Some beginner help with partitioning please.

Hey all

Im new to Linux and am trying to create dual boot system with XP and opensuse. I understand that partioning my drive divides it up, but thats where my knowledge ends, so maybe someone would be kind enough to help me out.

I have XP installed and defragged and checked the drive.

Ive run Gparted off a live CD as outlined in several tutorials, but I dont really understand the graphical interpretation that comes up. In the bar at the top, is the yellow area the section of the drive already used by XP? Am I supposed to partion the area that would contain XP? Will Opensuse be installed in the area marked hda1, or in “unallocated space”, or where? Or am I supposed to create 2 seperate green boxes, 1 for xp, another one for opensuse, and have no “unallocated” space?

Basically I dont understand that bar graph at the top of Gparted and how it relates to dividing up my hard drive, and whether I should be dividing into that “yellow” space.

Since you’re new I’ll start this way.
First I hope you haven’t done any partitioning yet as once done is done. That said your question is the yellow area the section of the drive already used by XP? short answer yes.
Am I supposed to partion the area that would contain XP? No
Yes Opensuse will go into the unallocated space.
Now for you I’d STRONGLY ADVISE, if so far all you’ve done is defrag with no attempts at partitioning, is this.
When you start the installation & you get to the partitioning part IIRC, you’ll be presented with a recommended partition set up.
It’ll look something like this (in my example an 80G HDD)
/dev/sda1 NTFS 27.6G
/dev/sda2 swap 1.5G
/dev/sda4 ext4 24.4G home

That’s not exact but it’ll have stuff like that in it. You’ll have the option to accept that or try to set up your own partitions.
At this juncture in your Linux journey just accept the default that the installer gives you.
You shouldn’t lose any data from the XP side & the Opensuse side will be empty & ready to go.
You’ll learn about more about partitions as you grow in Linux,right now just get yourself going.
We’re here & we’re a good bunch of guys.
Finally, krizman Welcome to OpenSuse & its forum!

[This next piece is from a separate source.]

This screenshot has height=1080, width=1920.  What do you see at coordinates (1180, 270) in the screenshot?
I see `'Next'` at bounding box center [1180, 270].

You can watch these in VLC
Default Install.mpeg.rar - Windows Live

Default Install.mpeg.rar - Windows Live

And a slide show
11.2 Slideshow Images - Windows Live

Typically it will be
windows - ntfs
swap
/
/home

that doesn’t show the extended partition

Thanks for the replies and the welcome.

I havent done any partioning yet.

So your recommendation is to just skip using the gparted software altogether, and just install opensuse from the dvd and allow it to do its default partition. Will this still allow me to boot XP if I choose?

There needs to be sufficient free (unpartitioned) space on the drive. If so just install. Verify the partitioning scheme before continuing with the install.

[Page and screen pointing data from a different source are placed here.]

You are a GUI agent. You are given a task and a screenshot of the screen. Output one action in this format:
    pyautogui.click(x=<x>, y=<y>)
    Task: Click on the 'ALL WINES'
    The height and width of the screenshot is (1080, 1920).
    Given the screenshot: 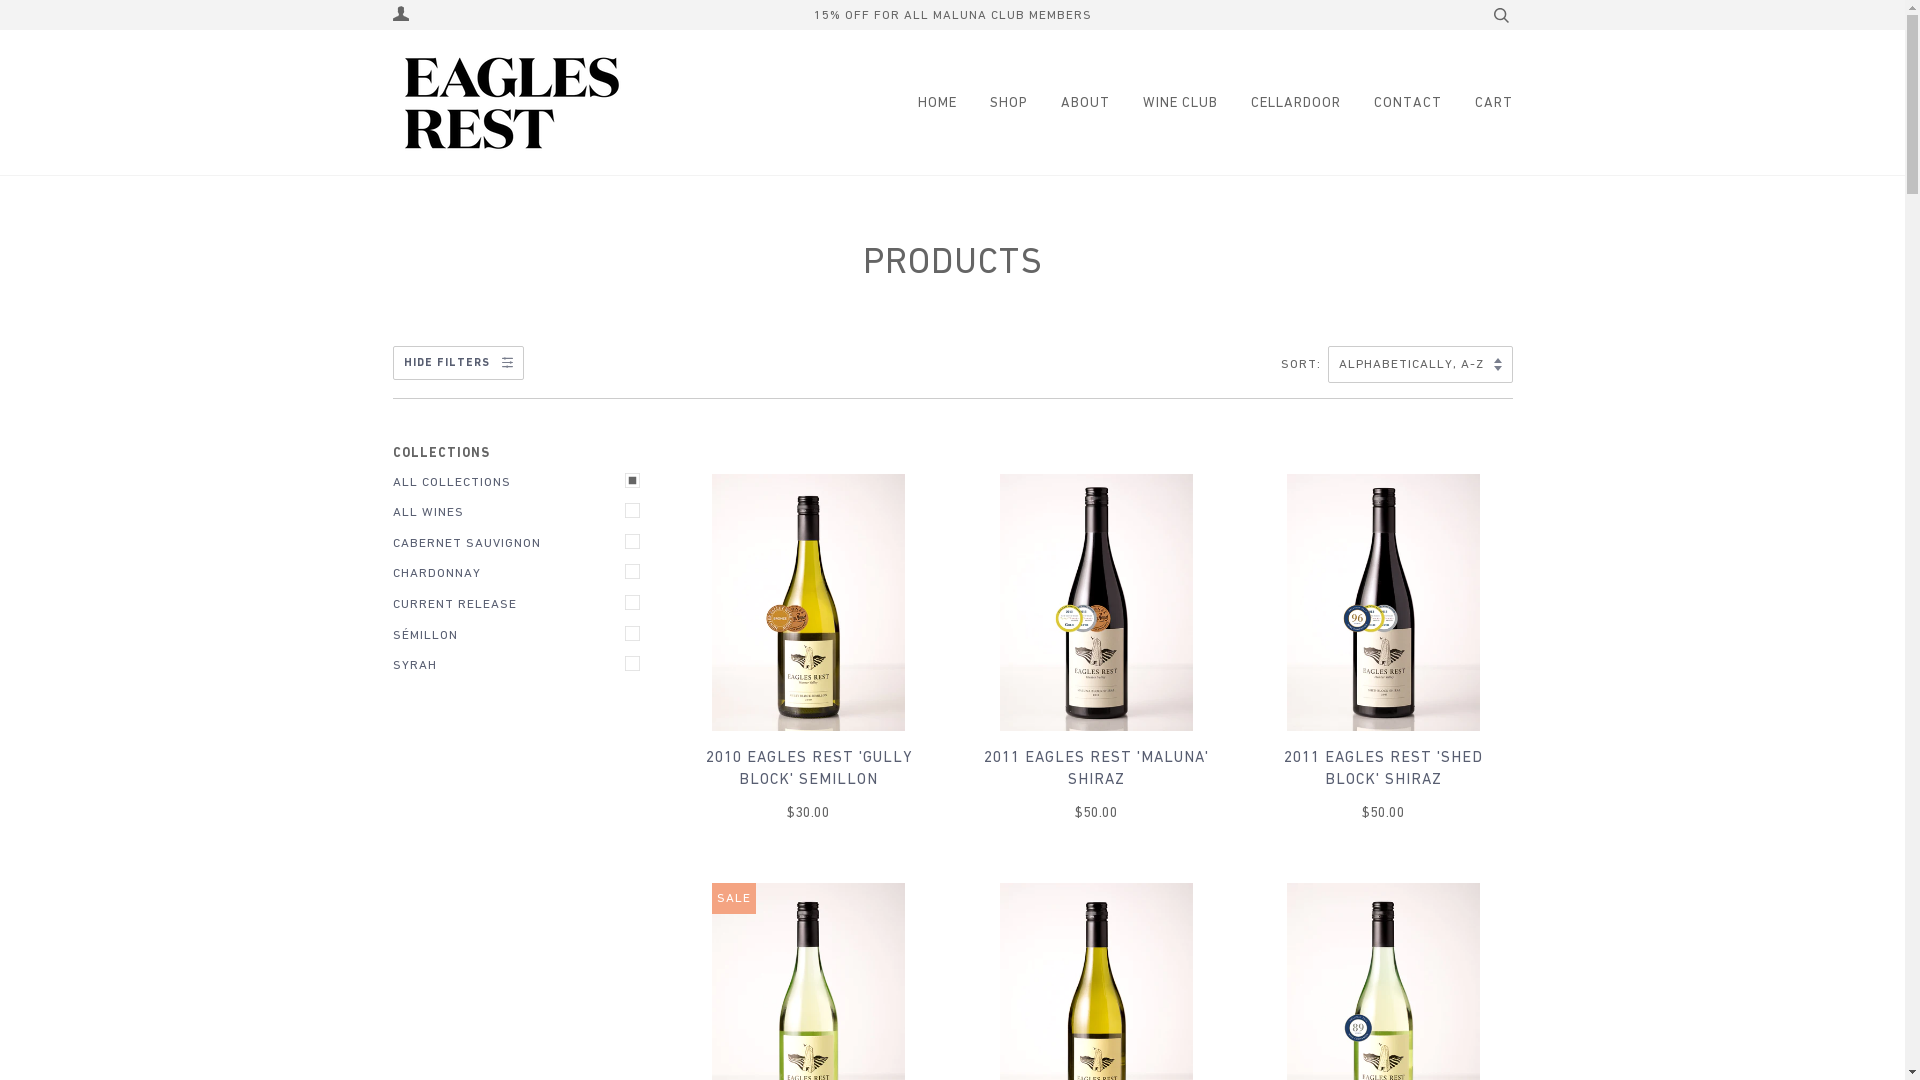 What is the action you would take?
    pyautogui.click(x=521, y=511)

Note anytime you make major changes you should always backup important data.

If the current Windows is taking up all the drive that partition must be resized to free up space. The installer will do it but not automagicly you will need to tell it. Better though is to use another program like gparted to resize and/or move existing partitions. And yes this is a scary thing. Did I mention it is good to backup??

Basically, yes. BUT
Backup personal data
Then defrag windows
Then boot from the dvd and let it do it’s thing

You should be able to boot windows after, BUT it can happen that you can’t. But don’t panic! Windows will still be there. Just post a question here. We can help

Alright so I just ran the DVD and let it do its default partitioning, and everything is running great!

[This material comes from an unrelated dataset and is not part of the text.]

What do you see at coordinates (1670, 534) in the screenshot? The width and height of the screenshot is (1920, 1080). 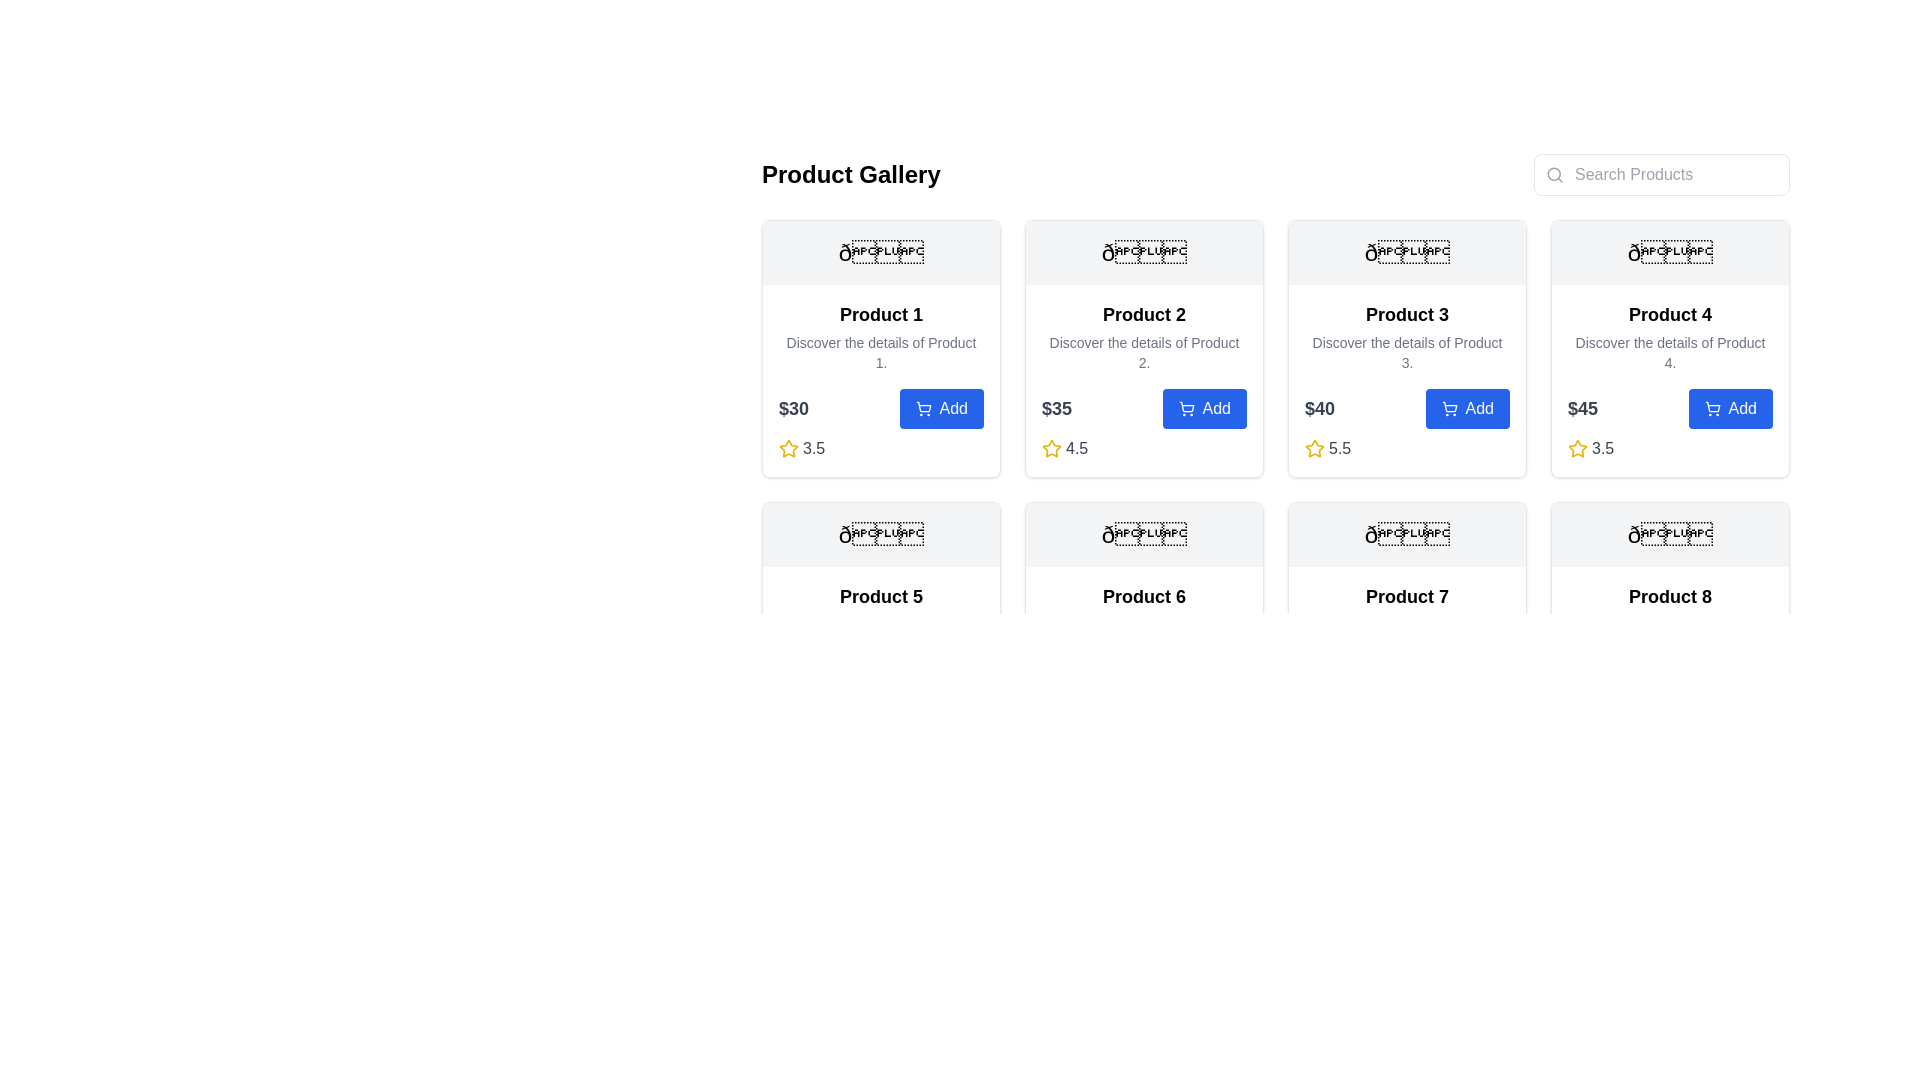 I see `the emoji icon decorative component of Product 8 in the product gallery grid, located at the top of the card` at bounding box center [1670, 534].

I can load windows, I can load opensuse…I got my network running…seems to be going real smooth.

Thanks also for outlining what the gparted graph represented, even though I didnt use it, it was bothering me not knowing what it was representing and what you were actually resizing…

Looking forward to leaving Windows for good.

Good news and well done.
Thanks for filling us in.

Too late now, but doesn’t XP have its own partitioner that will safely shrink the partition, leaving unallocated space for opensuse?

Partitioning is an important aspect of Linux business. I suggest that you plug in a USB memory stick and learn by patitioning it in different ways, including creating an NTFS partition, an extended partition and an encrypted partition. Do it in Yast for the beginning.